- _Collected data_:
..........

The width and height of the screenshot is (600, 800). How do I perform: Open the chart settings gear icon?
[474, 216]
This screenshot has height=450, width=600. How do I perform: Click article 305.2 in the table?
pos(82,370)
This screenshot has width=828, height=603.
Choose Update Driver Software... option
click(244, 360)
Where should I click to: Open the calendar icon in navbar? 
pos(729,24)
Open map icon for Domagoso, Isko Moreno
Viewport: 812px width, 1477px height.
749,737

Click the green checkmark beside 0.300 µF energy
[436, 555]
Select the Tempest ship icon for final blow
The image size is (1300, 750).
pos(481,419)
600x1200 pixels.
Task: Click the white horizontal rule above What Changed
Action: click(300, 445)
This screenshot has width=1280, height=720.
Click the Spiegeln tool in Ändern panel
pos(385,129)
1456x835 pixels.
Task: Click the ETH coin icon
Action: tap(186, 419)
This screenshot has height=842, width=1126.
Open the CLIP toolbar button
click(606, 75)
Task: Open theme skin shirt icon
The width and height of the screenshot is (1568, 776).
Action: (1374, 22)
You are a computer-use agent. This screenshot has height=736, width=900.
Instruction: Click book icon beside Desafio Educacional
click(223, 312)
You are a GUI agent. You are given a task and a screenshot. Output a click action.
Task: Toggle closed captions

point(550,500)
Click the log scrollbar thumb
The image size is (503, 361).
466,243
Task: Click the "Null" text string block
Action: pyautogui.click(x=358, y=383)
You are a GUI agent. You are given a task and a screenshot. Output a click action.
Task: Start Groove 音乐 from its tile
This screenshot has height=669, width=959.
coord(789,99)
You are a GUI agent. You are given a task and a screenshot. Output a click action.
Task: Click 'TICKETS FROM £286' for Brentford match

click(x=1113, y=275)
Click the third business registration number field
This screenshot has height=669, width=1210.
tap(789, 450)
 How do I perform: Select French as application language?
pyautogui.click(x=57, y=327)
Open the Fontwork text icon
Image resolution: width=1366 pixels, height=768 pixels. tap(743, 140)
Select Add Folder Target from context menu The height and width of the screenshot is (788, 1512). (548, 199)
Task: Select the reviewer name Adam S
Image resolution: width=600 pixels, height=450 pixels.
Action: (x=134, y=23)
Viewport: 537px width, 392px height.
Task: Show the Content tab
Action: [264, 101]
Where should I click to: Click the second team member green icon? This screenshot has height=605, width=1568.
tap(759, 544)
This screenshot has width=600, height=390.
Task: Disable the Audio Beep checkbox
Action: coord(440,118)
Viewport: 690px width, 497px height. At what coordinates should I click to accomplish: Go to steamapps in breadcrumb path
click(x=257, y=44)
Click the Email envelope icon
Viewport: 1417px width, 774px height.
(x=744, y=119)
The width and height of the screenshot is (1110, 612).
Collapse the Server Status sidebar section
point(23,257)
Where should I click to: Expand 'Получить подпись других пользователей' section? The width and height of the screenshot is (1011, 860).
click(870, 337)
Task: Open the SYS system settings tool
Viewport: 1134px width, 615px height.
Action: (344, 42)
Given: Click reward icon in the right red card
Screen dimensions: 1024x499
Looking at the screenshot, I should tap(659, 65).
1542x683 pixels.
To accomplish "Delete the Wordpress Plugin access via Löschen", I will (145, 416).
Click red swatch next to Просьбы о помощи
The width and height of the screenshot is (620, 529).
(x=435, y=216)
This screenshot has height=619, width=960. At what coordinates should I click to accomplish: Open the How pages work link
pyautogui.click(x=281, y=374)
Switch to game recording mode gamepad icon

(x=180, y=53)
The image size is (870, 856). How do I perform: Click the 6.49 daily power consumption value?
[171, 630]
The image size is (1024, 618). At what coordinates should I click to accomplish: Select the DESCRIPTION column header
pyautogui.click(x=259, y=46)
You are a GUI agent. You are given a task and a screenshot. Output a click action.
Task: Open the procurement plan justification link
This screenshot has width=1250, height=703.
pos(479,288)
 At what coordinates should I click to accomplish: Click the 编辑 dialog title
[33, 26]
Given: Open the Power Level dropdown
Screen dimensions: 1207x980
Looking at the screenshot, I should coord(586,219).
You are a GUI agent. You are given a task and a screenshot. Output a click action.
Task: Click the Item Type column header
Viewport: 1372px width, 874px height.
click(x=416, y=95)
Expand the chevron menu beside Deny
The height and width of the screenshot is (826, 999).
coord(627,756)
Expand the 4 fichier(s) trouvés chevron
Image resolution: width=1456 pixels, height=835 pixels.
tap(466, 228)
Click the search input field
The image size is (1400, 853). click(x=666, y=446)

..........

Your answer should consist only of the lines above between the line holding "Where should I click to: Expand" and the line holding "Task: Open the procurement", inclusive, each transcribed exactly.

Where should I click to: Expand 'Получить подпись других пользователей' section? The width and height of the screenshot is (1011, 860).
click(870, 337)
Task: Open the SYS system settings tool
Viewport: 1134px width, 615px height.
Action: (344, 42)
Given: Click reward icon in the right red card
Screen dimensions: 1024x499
Looking at the screenshot, I should tap(659, 65).
1542x683 pixels.
To accomplish "Delete the Wordpress Plugin access via Löschen", I will (145, 416).
Click red swatch next to Просьбы о помощи
The width and height of the screenshot is (620, 529).
(x=435, y=216)
This screenshot has height=619, width=960. At what coordinates should I click to accomplish: Open the How pages work link
pyautogui.click(x=281, y=374)
Switch to game recording mode gamepad icon

(x=180, y=53)
The image size is (870, 856). How do I perform: Click the 6.49 daily power consumption value?
[171, 630]
The image size is (1024, 618). At what coordinates should I click to accomplish: Select the DESCRIPTION column header
pyautogui.click(x=259, y=46)
You are a GUI agent. You are given a task and a screenshot. Output a click action.
Task: Open the procurement plan justification link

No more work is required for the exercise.